Begin at the line that contains "Submit with the green Send Message button" and stop after the line that contains "(1177, 579)". Format those lines as a numbered list, with blank lines left out.

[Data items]
════════════════════

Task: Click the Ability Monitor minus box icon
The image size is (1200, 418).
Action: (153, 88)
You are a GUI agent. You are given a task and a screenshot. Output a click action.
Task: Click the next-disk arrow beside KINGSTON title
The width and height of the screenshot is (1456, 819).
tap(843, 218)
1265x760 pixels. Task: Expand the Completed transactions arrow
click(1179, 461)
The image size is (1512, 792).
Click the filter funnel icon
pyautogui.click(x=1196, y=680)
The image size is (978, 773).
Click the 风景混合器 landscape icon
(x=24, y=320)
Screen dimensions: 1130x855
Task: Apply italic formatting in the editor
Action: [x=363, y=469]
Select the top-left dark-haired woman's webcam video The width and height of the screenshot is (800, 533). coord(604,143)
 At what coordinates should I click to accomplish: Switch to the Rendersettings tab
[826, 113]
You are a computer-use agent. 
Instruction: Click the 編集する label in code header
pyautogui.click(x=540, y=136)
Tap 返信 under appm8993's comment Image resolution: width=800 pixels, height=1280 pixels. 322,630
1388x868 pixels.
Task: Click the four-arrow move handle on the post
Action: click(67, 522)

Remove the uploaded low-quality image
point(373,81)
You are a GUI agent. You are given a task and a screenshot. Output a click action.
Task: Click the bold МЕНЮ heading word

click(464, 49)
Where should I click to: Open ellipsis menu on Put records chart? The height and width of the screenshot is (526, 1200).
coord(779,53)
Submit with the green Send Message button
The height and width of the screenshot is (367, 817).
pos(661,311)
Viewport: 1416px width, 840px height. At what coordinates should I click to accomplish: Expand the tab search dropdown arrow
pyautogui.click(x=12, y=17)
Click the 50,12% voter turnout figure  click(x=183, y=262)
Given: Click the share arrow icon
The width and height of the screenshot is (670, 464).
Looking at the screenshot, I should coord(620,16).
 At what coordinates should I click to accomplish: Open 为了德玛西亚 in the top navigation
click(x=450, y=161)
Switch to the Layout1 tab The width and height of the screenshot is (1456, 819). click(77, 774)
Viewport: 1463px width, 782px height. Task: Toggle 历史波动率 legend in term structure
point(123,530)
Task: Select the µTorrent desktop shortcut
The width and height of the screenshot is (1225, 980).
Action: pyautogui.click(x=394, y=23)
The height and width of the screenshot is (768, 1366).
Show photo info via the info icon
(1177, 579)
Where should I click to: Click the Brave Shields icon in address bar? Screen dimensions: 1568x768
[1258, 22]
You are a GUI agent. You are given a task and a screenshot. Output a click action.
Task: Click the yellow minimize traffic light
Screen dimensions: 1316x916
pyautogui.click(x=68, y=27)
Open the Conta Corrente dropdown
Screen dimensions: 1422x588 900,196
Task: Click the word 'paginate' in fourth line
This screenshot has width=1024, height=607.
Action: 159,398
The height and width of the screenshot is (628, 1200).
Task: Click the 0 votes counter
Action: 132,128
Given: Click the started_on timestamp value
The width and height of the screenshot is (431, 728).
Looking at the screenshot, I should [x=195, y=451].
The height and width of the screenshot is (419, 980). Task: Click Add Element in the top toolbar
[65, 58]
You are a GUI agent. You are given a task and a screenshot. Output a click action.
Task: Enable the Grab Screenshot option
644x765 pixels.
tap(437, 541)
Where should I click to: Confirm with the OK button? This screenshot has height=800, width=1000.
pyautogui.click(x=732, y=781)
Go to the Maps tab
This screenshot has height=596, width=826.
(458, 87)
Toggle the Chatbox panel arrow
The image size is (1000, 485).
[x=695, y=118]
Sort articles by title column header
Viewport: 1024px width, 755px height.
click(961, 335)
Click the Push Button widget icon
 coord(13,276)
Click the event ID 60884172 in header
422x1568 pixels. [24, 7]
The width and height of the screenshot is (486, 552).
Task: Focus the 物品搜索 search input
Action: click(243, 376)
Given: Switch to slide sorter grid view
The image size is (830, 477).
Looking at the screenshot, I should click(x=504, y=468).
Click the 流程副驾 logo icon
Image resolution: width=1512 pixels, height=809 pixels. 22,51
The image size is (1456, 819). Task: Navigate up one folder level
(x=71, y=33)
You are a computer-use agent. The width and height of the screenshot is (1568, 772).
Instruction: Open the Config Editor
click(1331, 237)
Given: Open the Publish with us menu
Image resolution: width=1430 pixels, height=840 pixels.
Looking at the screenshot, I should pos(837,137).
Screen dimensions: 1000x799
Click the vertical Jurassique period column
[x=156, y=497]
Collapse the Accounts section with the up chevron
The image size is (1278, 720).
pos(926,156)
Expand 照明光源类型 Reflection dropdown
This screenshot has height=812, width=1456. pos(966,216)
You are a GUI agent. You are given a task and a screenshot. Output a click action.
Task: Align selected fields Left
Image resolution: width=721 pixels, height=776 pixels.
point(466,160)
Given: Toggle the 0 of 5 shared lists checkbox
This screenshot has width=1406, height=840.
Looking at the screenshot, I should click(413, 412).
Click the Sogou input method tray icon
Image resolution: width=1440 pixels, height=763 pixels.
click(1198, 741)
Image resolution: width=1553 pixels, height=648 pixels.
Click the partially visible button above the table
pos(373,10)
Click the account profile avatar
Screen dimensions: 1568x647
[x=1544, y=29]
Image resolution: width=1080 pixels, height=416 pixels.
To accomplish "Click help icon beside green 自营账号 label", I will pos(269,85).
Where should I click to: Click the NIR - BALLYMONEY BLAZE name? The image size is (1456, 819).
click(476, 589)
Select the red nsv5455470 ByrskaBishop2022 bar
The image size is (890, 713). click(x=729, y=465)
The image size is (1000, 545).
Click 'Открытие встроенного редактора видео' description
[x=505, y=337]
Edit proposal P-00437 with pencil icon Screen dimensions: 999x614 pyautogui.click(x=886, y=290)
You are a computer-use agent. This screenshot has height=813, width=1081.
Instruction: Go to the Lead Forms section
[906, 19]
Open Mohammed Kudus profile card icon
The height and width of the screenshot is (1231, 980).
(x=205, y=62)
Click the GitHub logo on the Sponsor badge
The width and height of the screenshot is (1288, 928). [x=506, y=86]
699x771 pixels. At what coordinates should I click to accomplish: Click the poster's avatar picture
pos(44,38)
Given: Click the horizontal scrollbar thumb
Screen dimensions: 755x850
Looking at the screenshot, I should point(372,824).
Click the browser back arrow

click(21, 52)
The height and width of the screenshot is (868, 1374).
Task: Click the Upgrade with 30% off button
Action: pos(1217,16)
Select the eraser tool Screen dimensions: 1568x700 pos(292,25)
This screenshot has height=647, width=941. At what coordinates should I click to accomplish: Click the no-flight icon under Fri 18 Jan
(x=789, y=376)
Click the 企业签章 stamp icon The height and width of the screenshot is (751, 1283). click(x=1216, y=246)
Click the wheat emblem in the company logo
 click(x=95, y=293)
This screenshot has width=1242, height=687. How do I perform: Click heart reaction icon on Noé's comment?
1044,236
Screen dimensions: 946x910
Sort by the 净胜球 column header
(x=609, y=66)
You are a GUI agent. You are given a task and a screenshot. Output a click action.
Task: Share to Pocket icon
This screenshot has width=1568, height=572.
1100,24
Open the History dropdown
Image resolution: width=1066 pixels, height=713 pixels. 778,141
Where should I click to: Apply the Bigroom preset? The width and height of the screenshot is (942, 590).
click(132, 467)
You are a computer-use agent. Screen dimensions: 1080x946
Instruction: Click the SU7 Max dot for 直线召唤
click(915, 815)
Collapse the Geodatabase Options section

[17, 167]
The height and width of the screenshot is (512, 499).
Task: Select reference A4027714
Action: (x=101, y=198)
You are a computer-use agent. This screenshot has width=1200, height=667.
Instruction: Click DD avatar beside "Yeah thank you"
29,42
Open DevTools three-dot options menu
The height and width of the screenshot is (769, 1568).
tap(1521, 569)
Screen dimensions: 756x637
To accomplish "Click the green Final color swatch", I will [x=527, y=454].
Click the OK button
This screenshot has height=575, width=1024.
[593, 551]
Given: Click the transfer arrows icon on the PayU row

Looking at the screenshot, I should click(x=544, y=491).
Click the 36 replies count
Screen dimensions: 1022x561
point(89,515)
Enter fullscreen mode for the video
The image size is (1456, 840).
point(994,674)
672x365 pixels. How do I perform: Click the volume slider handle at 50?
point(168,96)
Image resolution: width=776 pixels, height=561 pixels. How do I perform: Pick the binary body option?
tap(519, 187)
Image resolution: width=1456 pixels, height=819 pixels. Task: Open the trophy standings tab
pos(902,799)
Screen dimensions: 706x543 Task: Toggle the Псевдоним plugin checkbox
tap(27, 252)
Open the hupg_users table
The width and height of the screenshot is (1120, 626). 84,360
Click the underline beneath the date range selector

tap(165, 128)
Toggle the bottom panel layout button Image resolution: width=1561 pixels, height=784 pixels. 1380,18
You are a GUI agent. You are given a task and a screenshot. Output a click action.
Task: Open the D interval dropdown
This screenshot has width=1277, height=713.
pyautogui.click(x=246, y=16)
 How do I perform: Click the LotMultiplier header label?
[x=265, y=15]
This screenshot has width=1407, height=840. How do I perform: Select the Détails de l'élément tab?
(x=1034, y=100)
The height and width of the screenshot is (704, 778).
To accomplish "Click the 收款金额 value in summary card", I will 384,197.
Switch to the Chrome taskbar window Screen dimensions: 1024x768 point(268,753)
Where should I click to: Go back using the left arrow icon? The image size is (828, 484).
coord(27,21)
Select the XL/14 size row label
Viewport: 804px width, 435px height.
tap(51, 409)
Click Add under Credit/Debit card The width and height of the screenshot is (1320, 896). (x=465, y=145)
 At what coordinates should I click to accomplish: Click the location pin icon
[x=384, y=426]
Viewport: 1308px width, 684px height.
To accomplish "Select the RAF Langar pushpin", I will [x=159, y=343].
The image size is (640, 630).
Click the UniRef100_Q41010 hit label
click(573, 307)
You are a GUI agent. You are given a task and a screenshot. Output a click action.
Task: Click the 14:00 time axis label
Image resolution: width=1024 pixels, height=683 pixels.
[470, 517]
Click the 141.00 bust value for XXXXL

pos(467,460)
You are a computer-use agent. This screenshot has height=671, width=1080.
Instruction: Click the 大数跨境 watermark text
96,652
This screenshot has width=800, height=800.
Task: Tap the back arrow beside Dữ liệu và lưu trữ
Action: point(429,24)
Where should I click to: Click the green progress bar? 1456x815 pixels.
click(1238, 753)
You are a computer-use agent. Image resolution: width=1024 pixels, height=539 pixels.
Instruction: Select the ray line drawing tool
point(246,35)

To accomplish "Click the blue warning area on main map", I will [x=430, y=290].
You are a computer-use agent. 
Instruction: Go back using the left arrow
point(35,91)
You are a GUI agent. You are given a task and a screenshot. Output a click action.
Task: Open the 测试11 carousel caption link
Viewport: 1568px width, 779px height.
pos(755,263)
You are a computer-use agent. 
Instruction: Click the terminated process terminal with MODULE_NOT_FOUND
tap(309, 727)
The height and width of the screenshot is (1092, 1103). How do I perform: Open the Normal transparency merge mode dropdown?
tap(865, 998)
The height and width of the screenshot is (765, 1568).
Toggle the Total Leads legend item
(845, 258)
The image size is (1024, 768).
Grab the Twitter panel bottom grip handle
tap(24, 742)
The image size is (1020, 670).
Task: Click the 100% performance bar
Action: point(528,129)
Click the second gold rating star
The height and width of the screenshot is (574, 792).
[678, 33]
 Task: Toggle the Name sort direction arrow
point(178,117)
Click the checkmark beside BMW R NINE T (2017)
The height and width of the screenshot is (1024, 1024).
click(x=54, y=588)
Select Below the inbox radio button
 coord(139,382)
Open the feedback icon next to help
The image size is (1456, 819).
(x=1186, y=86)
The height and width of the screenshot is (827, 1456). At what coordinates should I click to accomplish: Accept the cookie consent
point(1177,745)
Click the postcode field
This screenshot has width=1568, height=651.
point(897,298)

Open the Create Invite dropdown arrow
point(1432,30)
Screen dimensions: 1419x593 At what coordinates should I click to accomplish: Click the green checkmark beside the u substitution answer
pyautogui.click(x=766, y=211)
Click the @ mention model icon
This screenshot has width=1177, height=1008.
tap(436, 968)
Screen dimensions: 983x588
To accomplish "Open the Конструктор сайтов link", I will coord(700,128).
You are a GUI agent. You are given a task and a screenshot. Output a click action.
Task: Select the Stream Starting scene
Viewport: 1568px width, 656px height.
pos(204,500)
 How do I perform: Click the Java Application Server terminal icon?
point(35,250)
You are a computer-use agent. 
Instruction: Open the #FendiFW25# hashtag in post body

════════════════════

* SOLUTION FOR THIS EXERCISE *
1. Submit with the green Send Message button
2. The height and width of the screenshot is (367, 817).
3. pos(661,311)
4. Viewport: 1416px width, 840px height. At what coordinates should I click to accomplish: Expand the tab search dropdown arrow
5. pyautogui.click(x=12, y=17)
6. Click the 50,12% voter turnout figure  click(x=183, y=262)
7. Given: Click the share arrow icon
8. The width and height of the screenshot is (670, 464).
9. Looking at the screenshot, I should coord(620,16).
10.  At what coordinates should I click to accomplish: Open 为了德玛西亚 in the top navigation
11. click(x=450, y=161)
12. Switch to the Layout1 tab The width and height of the screenshot is (1456, 819). click(77, 774)
13. Viewport: 1463px width, 782px height. Task: Toggle 历史波动率 legend in term structure
14. point(123,530)
15. Task: Select the µTorrent desktop shortcut
16. The width and height of the screenshot is (1225, 980).
17. Action: pyautogui.click(x=394, y=23)
18. The height and width of the screenshot is (768, 1366).
19. Show photo info via the info icon
20. (1177, 579)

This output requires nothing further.